Reproduce the data exactly and drop any pictures it holds.

---------- DATA IN THIS EXERCISE ----------

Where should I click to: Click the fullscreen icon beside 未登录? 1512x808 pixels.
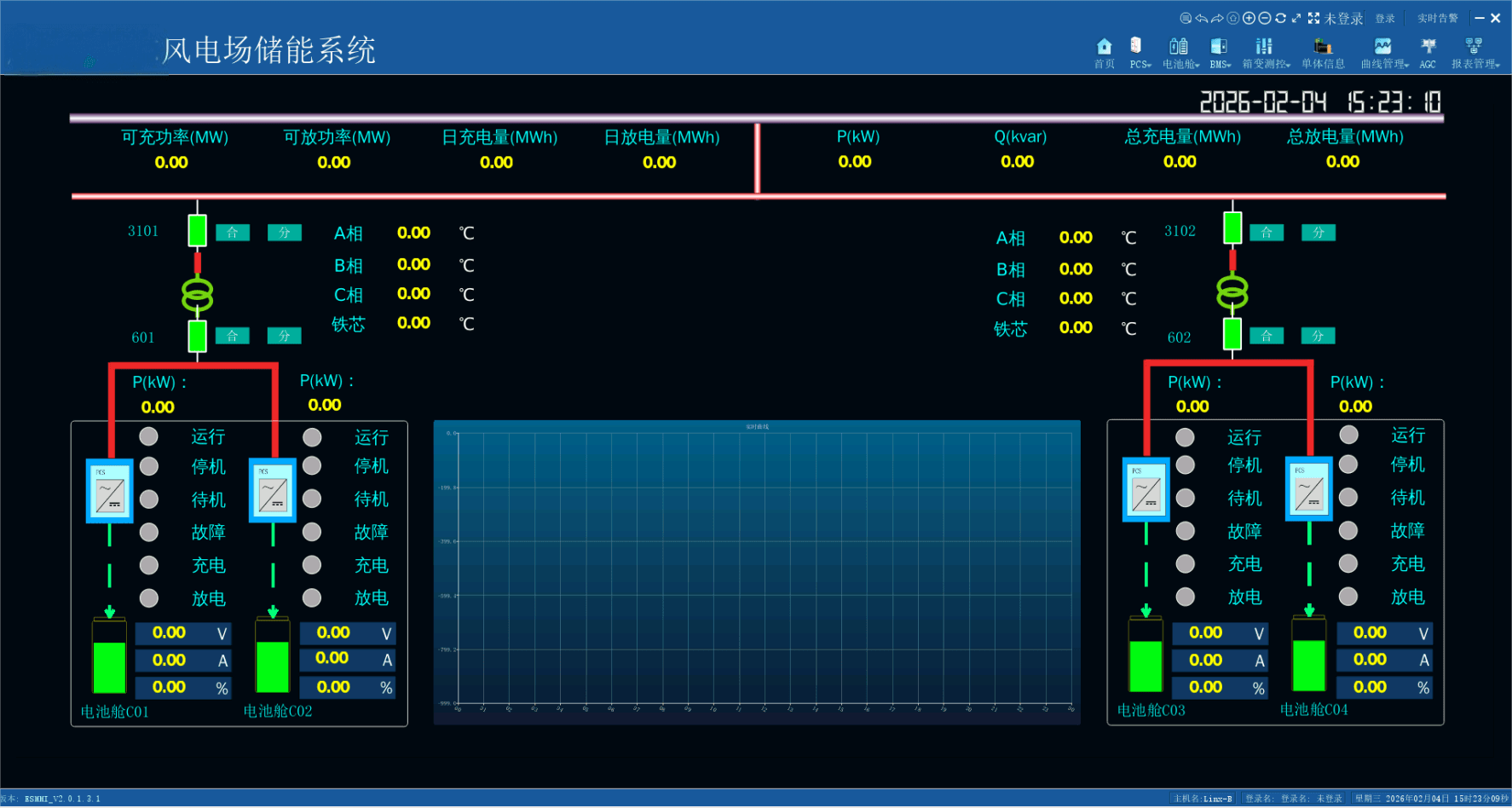click(x=1313, y=18)
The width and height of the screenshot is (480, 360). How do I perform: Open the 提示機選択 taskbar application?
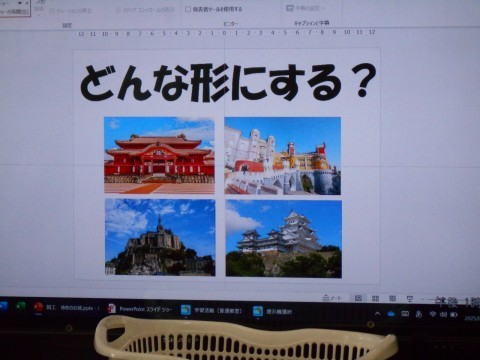pos(273,312)
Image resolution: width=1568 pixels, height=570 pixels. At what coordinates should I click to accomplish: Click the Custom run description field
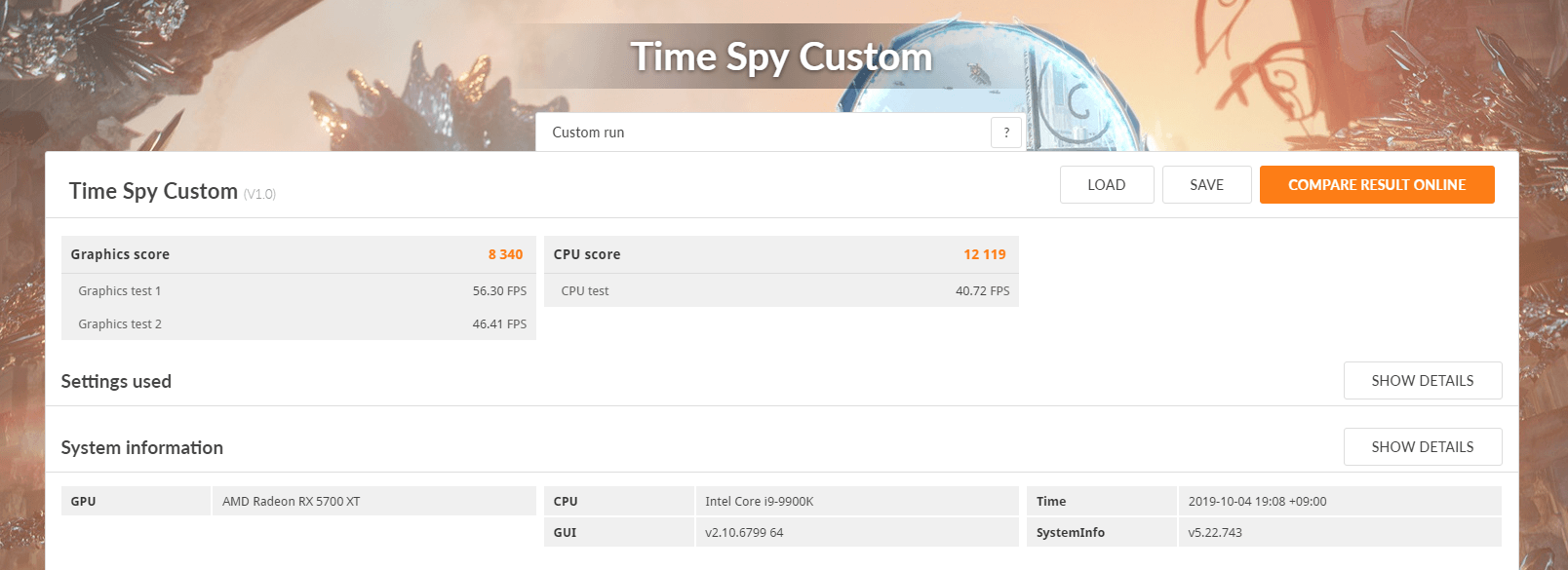763,133
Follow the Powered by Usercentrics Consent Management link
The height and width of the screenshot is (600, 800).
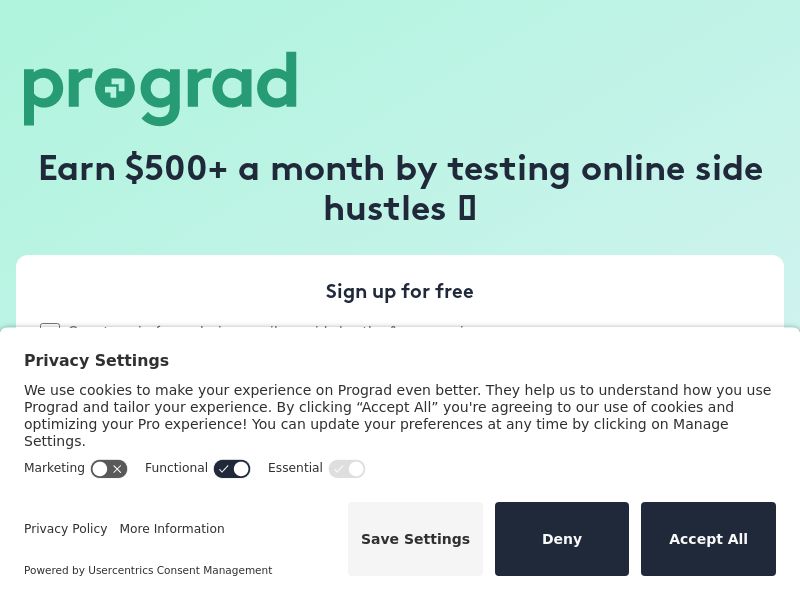(x=148, y=570)
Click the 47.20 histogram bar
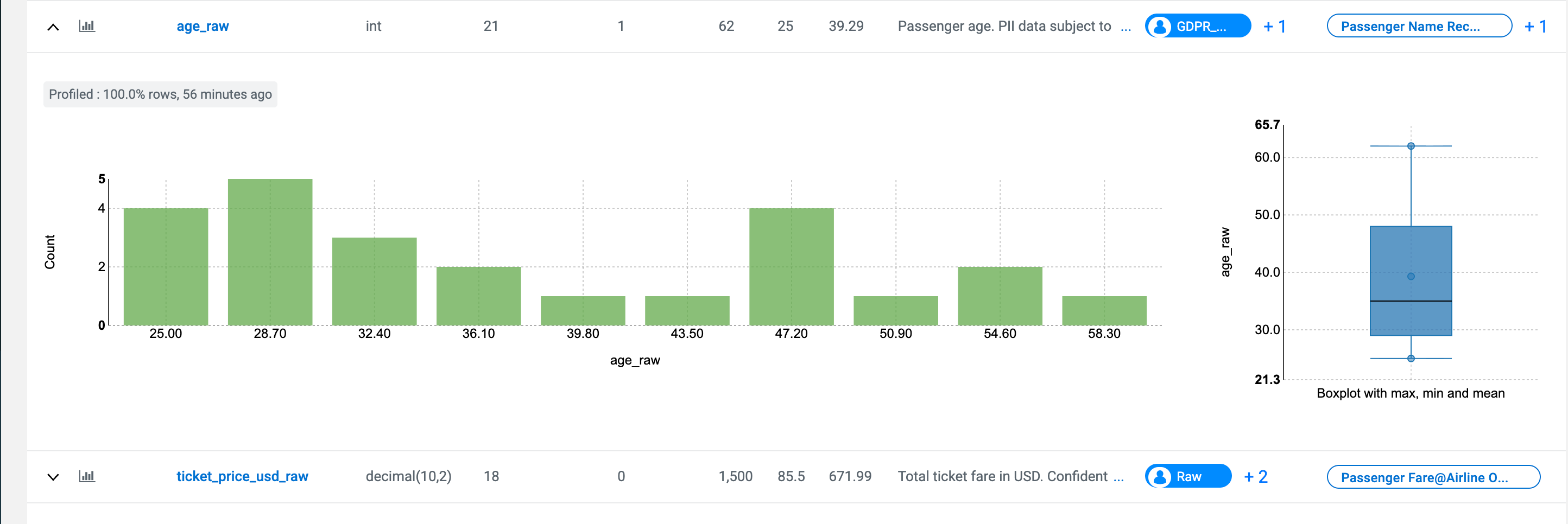 pos(791,267)
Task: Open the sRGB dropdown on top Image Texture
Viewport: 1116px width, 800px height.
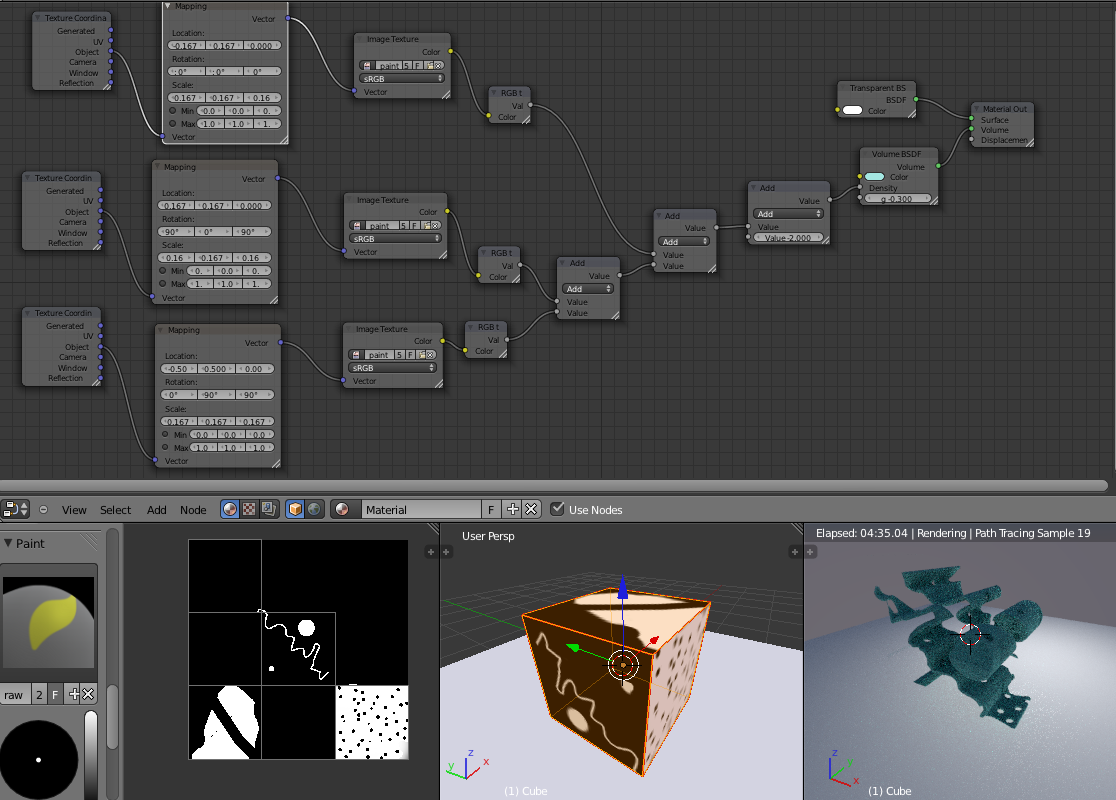Action: pos(402,78)
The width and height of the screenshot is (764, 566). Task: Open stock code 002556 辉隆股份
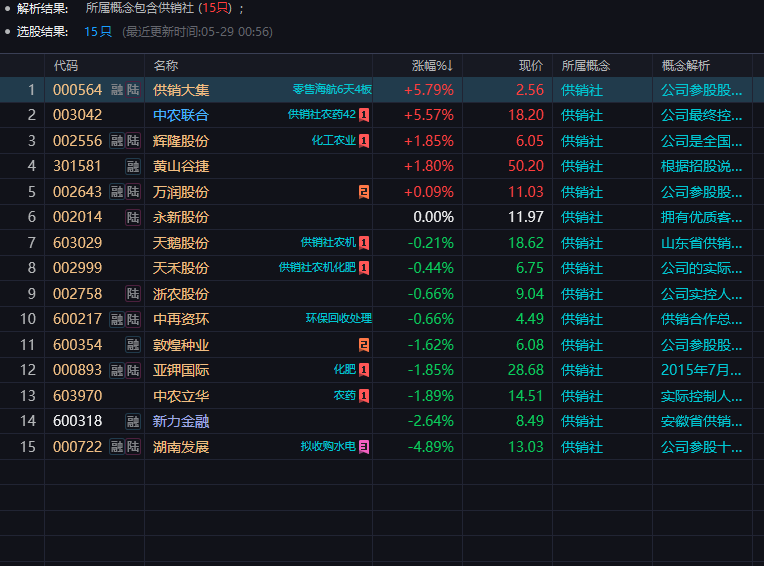[x=77, y=141]
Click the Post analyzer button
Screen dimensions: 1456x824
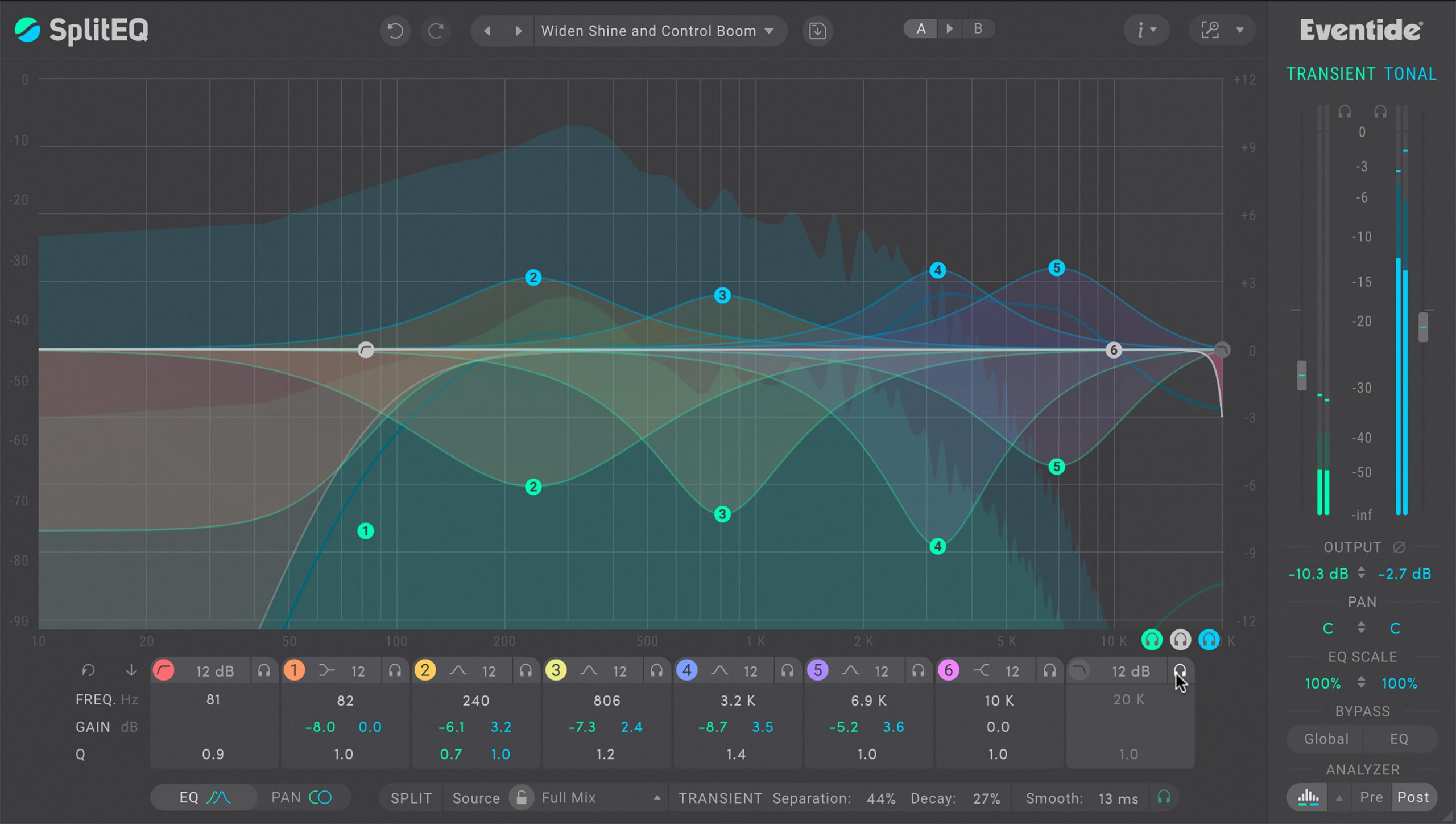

----------

• SOLUTION TO THE EXERCISE
Where should I click to: Click the fullscreen icon beside 未登录? 1512x808 pixels.
click(x=1313, y=18)
The width and height of the screenshot is (480, 360). How do I perform: Open the 提示機選択 taskbar application?
pos(273,312)
Image resolution: width=1568 pixels, height=570 pixels. At what coordinates should I click to accomplish: Click the Custom run description field
763,133
Follow the Powered by Usercentrics Consent Management link
The height and width of the screenshot is (600, 800).
(x=148, y=570)
Click the 47.20 histogram bar
 pos(791,267)
Task: Open the sRGB dropdown on top Image Texture
Viewport: 1116px width, 800px height.
Action: pos(402,78)
The width and height of the screenshot is (764, 566). Task: Open stock code 002556 辉隆股份
[x=77, y=141]
Click the Post analyzer button
Screen dimensions: 1456x824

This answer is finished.